Tuesday, July 03, 2007

Biden Calls for Cuts in Farm Subsidies

Democratic presidential candidate Sen. Joe Biden called for a significant change in the way federal farm subsidies are distributed today at a campaign event in Des Moines.
Iowa Independent asked Biden for his views on the 2007 Farm Bill and the farm subsidy system. "I think we have to cut back farm subsidies for the agribusiness organizations," said Biden. "Small farmers are being killed in my state."

The Delaware senator continued by touting his experience with agricultural issues. "Agriculture is the biggest industry in my state," he said. "I come from the DelMarVa Peninsula. Delaware, Maryland and Virginia not the Del-New York-Connecticut Peninsula." Biden said he comes from a state where there is a $3 billion industry in agriculture, most notably in the production of broiler chickens.

Biden said that the "foremost important things in the ag bill" are an emphasis on conservation and land preservation. He then went on to say that it is important to "make sure that we cut subsidies for the agribusiness organizations, and we should limit those subsidies to a dollar amount well below what the last farm bill had."

He also noted the importance of promoting alternative biofuels in the agriculture bill.
"And I feel very good that Tom Harkin, as the chairman of the ag committee, will play a major role in determining the outcome of that bill," he said.
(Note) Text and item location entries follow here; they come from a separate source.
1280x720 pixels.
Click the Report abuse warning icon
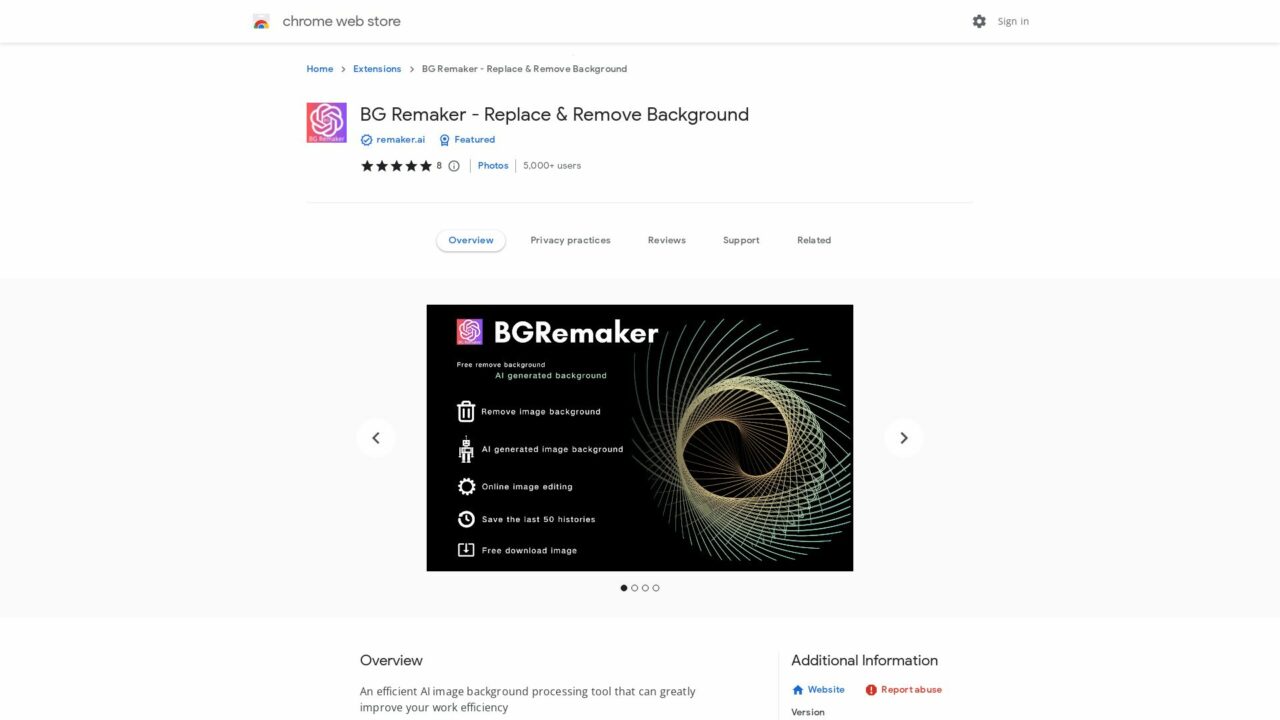click(x=870, y=689)
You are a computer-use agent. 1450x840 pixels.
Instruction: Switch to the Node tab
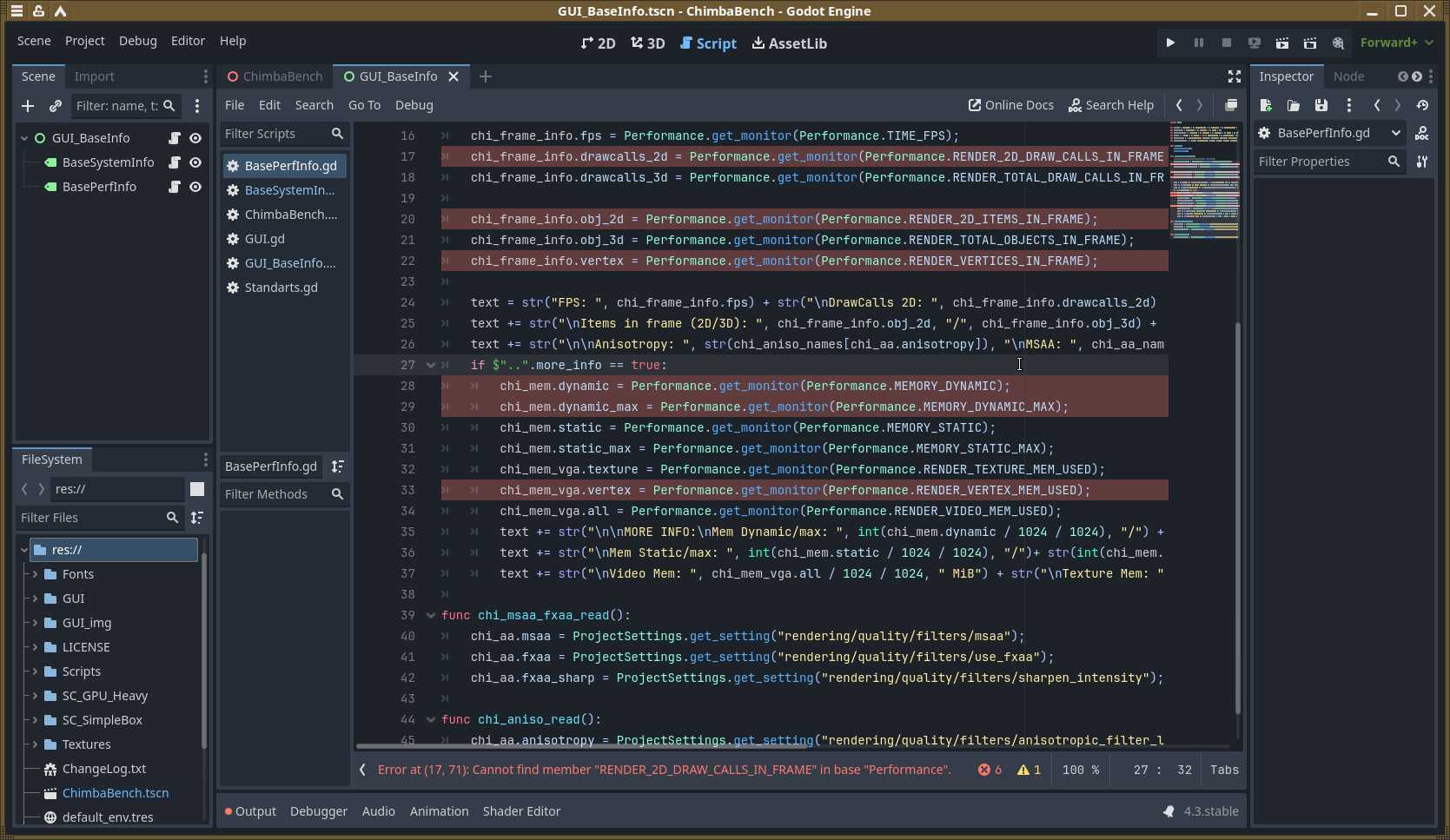[x=1348, y=76]
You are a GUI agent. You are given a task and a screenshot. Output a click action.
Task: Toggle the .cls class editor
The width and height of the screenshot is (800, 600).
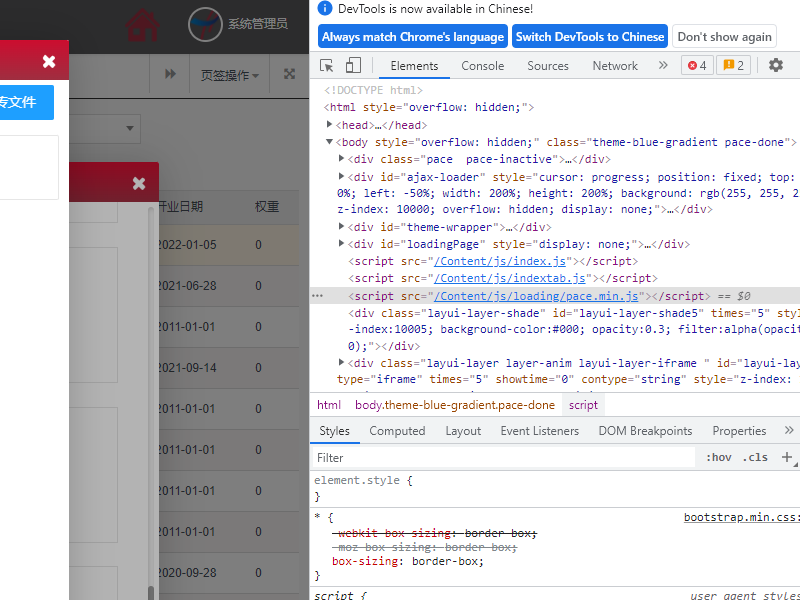pyautogui.click(x=756, y=458)
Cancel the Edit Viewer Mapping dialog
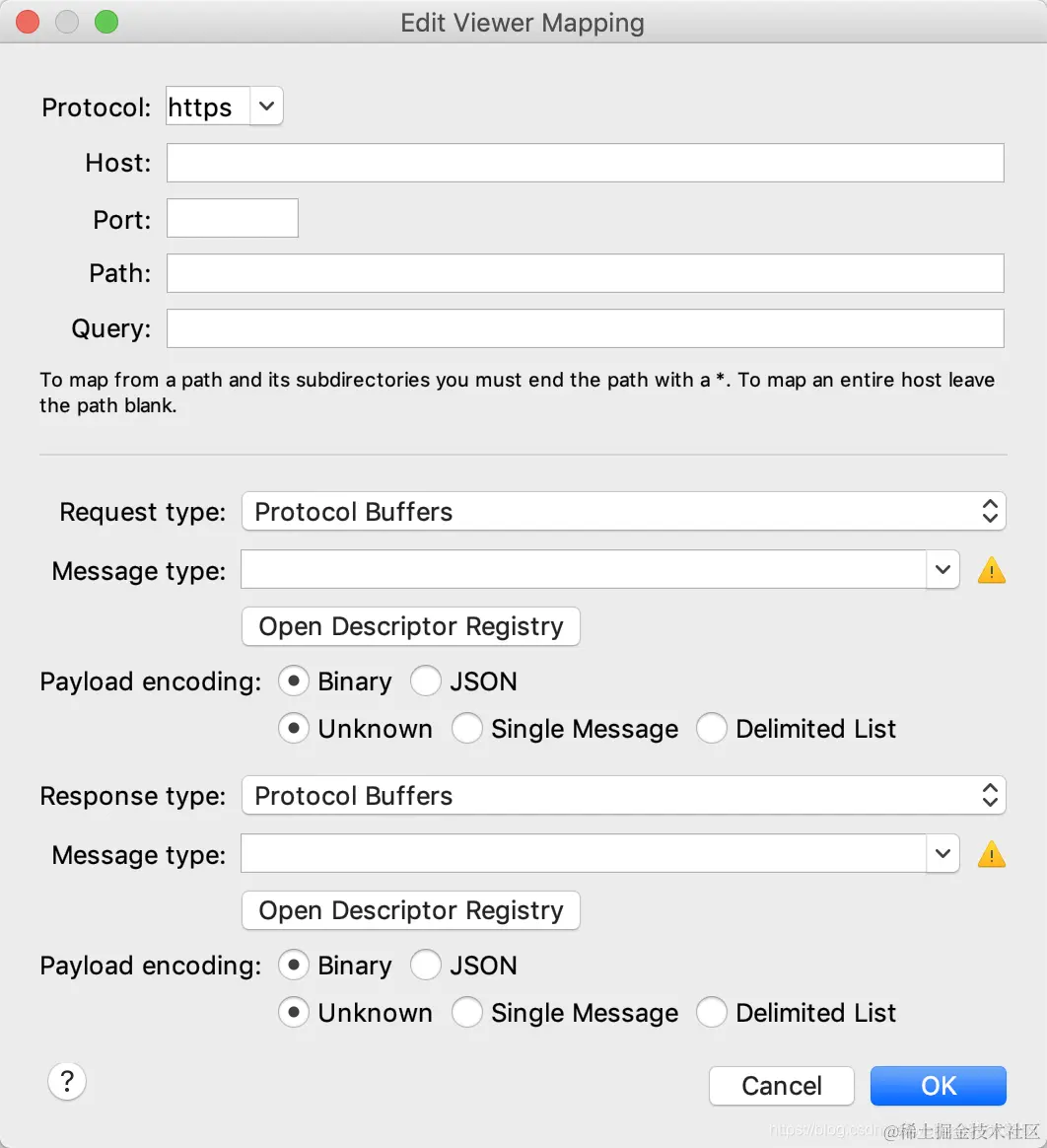This screenshot has height=1148, width=1047. click(x=782, y=1086)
While Biden did not specify a dollar amount that he would support as a limit to farm subsidies, another Democrat in the race for president, New Mexico Gov. Bill Richardson, has recently done so.
Richardson joined Sen. Barack Obama and former Sen. John Edwards in proposing a dollar figure cap on federal farm subsidies. He said he supports the Grassley-Dorgan bill, which would place a limit of $250,000 as the total amount that an individual could receive in farm subsidy payments.
"Today, two-thirds of American farmers receive no subsidies at all," said Richardson in a statement sent to Iowa Independent. "The current system too frequently supports wealthy absentee land owners and huge agri-business companies at the expense of small farmers."

Iowa Independent reported last week that Sen. Hillary Clinton, widely seen as the front-running Democrat in the race for president, is not currently supporting a specific limit on the amount that individuals or corporations can receive in farm subsidies.